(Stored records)
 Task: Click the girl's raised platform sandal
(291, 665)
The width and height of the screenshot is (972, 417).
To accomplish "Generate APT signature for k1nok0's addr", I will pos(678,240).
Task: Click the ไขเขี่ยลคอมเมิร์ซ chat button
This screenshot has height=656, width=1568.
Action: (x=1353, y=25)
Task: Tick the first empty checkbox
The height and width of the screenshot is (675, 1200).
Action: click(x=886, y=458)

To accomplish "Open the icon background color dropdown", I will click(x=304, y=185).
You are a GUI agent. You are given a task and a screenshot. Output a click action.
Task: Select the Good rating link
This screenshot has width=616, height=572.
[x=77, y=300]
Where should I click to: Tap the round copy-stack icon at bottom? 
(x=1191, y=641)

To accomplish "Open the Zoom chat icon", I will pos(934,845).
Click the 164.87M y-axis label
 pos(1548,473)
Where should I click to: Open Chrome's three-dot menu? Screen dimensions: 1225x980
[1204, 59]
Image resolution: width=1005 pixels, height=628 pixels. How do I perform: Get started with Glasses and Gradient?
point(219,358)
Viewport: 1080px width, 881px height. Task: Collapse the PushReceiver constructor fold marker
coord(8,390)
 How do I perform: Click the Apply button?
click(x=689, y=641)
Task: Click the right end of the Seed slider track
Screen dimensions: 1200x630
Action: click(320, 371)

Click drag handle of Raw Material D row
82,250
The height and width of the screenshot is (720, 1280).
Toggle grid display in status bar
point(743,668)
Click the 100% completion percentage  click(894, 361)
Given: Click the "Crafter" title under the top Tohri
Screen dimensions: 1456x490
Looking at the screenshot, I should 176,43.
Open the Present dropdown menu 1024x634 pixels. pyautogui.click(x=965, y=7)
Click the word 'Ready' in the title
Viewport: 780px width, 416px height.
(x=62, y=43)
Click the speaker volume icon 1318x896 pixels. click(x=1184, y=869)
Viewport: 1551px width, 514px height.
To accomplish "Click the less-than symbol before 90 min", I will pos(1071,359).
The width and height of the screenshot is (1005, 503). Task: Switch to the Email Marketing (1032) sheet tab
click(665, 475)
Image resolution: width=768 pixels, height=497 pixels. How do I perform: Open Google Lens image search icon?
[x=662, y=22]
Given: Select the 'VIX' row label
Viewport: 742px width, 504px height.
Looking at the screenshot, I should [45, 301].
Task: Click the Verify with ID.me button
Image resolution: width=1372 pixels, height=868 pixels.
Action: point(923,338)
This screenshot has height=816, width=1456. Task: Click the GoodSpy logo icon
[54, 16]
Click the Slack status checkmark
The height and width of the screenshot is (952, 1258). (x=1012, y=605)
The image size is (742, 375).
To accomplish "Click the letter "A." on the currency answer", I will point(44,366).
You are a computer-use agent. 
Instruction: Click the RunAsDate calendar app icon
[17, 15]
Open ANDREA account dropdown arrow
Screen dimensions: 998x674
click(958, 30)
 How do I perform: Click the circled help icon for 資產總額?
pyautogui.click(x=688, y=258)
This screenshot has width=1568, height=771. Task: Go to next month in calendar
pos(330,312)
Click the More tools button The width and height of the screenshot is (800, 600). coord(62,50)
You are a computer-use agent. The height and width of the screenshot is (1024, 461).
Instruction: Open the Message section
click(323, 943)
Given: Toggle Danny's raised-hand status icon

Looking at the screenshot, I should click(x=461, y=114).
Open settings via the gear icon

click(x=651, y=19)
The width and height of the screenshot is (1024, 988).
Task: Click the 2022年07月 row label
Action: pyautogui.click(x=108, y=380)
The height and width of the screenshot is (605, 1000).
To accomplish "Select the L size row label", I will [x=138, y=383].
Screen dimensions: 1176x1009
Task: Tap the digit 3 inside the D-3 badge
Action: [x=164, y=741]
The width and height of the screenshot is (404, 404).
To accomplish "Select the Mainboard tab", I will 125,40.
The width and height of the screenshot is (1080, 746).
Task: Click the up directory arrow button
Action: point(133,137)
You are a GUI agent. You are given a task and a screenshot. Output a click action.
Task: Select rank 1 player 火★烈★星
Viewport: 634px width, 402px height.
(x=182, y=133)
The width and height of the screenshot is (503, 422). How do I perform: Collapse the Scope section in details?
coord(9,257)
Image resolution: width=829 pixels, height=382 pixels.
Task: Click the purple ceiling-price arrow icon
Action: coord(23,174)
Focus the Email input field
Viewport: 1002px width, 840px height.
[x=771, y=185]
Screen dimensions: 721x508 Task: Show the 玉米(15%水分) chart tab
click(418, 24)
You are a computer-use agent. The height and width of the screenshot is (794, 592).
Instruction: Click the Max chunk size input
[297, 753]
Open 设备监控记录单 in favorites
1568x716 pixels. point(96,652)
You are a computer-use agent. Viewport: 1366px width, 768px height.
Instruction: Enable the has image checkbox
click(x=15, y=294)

## Your goal
Where a line of the records has the string "chat", copy that line.

## Result of the exercise
Task: Click the ไขเขี่ยลคอมเมิร์ซ chat button
To accomplish "Open the Zoom chat icon", I will pos(934,845).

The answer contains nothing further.